=== Begin Enclosure ===

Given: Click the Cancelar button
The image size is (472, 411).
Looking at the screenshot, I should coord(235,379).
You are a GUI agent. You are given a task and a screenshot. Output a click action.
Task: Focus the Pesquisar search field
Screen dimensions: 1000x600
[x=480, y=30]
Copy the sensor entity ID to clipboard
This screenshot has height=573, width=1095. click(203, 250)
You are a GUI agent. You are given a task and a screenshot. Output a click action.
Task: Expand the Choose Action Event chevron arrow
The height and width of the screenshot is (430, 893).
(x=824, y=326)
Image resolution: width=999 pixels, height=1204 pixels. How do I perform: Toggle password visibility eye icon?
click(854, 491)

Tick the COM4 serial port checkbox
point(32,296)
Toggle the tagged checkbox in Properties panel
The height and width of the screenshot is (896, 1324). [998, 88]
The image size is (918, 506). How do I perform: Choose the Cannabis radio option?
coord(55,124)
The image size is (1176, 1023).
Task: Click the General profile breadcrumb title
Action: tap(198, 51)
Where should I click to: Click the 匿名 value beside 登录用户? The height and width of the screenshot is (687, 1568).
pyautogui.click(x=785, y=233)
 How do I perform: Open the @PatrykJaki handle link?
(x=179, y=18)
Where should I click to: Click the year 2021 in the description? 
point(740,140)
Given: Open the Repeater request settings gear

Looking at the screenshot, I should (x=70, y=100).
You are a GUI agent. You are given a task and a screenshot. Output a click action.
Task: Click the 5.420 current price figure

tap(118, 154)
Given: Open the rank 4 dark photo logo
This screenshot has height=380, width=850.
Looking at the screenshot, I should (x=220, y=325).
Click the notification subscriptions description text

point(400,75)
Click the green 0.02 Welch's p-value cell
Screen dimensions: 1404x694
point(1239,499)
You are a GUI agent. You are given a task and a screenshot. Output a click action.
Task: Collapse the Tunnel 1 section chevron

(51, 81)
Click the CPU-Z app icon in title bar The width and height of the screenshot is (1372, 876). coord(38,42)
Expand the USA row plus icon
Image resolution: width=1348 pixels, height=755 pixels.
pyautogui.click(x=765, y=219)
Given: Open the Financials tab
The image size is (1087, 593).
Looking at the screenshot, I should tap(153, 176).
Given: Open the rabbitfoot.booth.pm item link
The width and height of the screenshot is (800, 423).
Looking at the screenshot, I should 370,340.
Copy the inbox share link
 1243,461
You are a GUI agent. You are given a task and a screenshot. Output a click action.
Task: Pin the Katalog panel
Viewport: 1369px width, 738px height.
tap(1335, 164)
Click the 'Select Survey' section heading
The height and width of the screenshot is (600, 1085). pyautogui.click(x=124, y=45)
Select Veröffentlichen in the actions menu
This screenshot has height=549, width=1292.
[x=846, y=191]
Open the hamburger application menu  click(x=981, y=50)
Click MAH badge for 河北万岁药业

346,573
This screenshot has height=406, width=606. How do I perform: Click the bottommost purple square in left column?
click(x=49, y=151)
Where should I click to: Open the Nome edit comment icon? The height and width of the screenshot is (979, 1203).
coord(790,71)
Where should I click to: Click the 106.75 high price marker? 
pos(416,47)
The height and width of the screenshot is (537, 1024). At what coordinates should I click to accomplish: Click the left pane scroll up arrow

=== End Enclosure ===

→ **Exercise**: Wherever the word "arrow" appears in the listing above, copy that line.

→ **Exercise output**:
Task: Expand the Choose Action Event chevron arrow
The height and width of the screenshot is (537, 1024). At what coordinates should I click to accomplish: Click the left pane scroll up arrow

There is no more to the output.